In den sogenannten Trilogverhandlungen um ein neues EU-Urheberrecht, an denen der Europäische Rat, das EU-Parlament und die EU-Kommission beteiligt sind, haben sich elf Länder gegen den Kompromissvorschlag der rumänischen EU-Ratspräsidentschaft ausgesprochen. Das berichten Politico und der Spiegel.
Neben Deutschland, Belgien, den Niederlanden, Finnland und Slovenien, die bereits eine frühere Version der Richtlinie abgelehnt hatten, stimmten nun auch Italien, Polen, Schweden, Kroatien, Luxemburg und Portugal gegen das Verhandlungsmandat, teilte die EU-Abgeordnete Julia Reda (Piratenpartei) auf ihrer Homepage mit.
Strittig an dem neuen Urheberrecht sind vor allem die Artikel 11 und Artikel 13: Artikel 11 sieht ein Leistungsschutzrecht für Presseverleger
vor. Onlinedienste müssten dann dafür zahlen, wenn sie auch nur kleine Ausschnitte aus Presseartikeln verbreiten. Es geht dabei vor allem um Angebote wie Google News, die auf Artikel verlinken. Die Verlage werfen dem Anbieter vor, nichts für die Nutzung dieser Texte zu bezahlen und mit der Werbung, die die Suchmaschine um die Ergebnisse herum ausspielt, Geld zu verdienen. Erwerben sie keine Lizenz für die Nutzung von den Verlagen, dürften News-Aggregatoren wie Google künftig nur noch einzelne Wörter aus
Artikeln von
Magazinen und Onlinemedien teilen.
Bisher galt das Urheberrecht
für
gesamte Texte, nicht für einzelne Sätze oder Abschnitte. Würde die Gesetzesänderung angenommen, könnte künftig schon das Teilen einer Überschrift strafbar sein. Auch die Linkvorschau auf Twitter, Facebook oder bei WhatsApp dürfte dann möglicherweise nur noch einzelne Wörter enthalten. Bei vergangenen Trilog-Sitzungen hatten sich die Verhandlungsparteien immerhin darauf geeinigt, Hyperlinks vom Urheberrecht auszunehmen.
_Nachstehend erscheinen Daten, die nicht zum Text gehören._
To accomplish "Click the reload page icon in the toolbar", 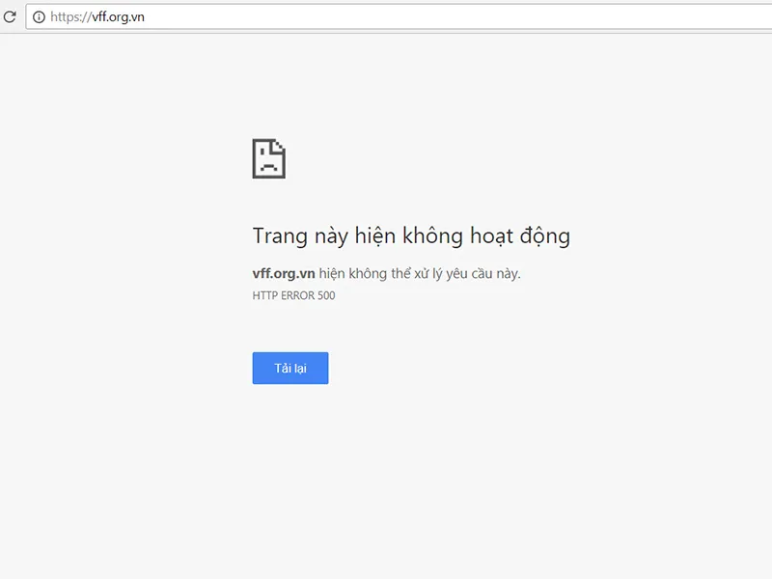I will pos(10,17).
Als Protest gegen die geplante Reform generierte Google Vorschau-Bilder, wie eine Suchergebnisseite mit aktuellen Nachrichten aussehen könnte: quasi leer. Es fehlen Überschriften, Kurzbeschreibungen und Bilder, sichtbar sind nur ein Zeitstempel und der Name des Mediums. Der Internetkonzern will das Urheberrecht in seiner geplanten Form verhindern. Gegenspieler sind Verlage, die sich von dem Leistungsschutzrecht neue Einnahmen erhoffen.
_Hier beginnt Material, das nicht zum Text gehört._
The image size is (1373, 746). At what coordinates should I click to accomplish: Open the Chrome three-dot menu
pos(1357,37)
Wem kommen Uploadfilter zugute?
Artikel 13 soll die Haftbarkeit von Plattformbetreibern regeln. Onlineportale wie YouTube sollen dafür Lizenzen mit Urheberrechtsinhabern, etwa mit Filmstudios, abschließen. Ohne Vereinbarung wären die Portale verpflichtet, Urheberrechtsverletzungen bereits vor dem Hochladen zu vermeiden. Bislang gilt
das sogenannte Providerprivileg der E-Commerce-Richtlinie: Anbieter müssen auf
Urheberrechtsverletzungen erst reagieren, wenn sie davon erfahren und einen
Hinweis auf Löschung erhalten, etwa wenn ein unrechtmäßig hochgeladenes
Video von einem Rechteinhaber gemeldet wird.
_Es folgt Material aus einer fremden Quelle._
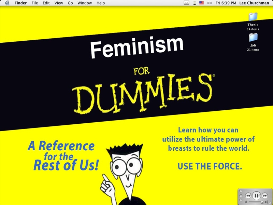Click the signal bars status icon
Image resolution: width=273 pixels, height=205 pixels.
194,3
Im Zusammenhang mit dem neuen EU-Urheberrecht halten es viele für unvermeidbar, dass sogenannte Uploadfilter, die Material vor dem Hochladen auf Urheberrechtsverstöße prüfen, eingesetzt würden. Kritikerinnen und Kritiker bezeichnen diese Filter als Zensurinstrumente. Denn die Entscheidungsgewalt, welche Inhalte auf Plattformen geteilt werden, liege damit bei den Betreibern.
Einigkeit besteht bei der Notwendigkeit einer Reform des EU-Urheberrechts: Im aktuellen Gesetz sind die Abschnitte, die im Wesentlichen das Netz betreffen, im Juni 2001
in Kraft getreten. Zu diesem Zeitpunkt existierten weder Twitter und YouTube noch überhaupt Smartphones in ihrer heutigen Form.
Wenn es der EU-Ratspräsidentschaft bis Februar nicht gelingt, die nationalen Regierungen zu einen, wird es vor der Europawahl im Mai vermutlich nicht mehr zu einer finalen Abstimmung im EU-Parlament kommen.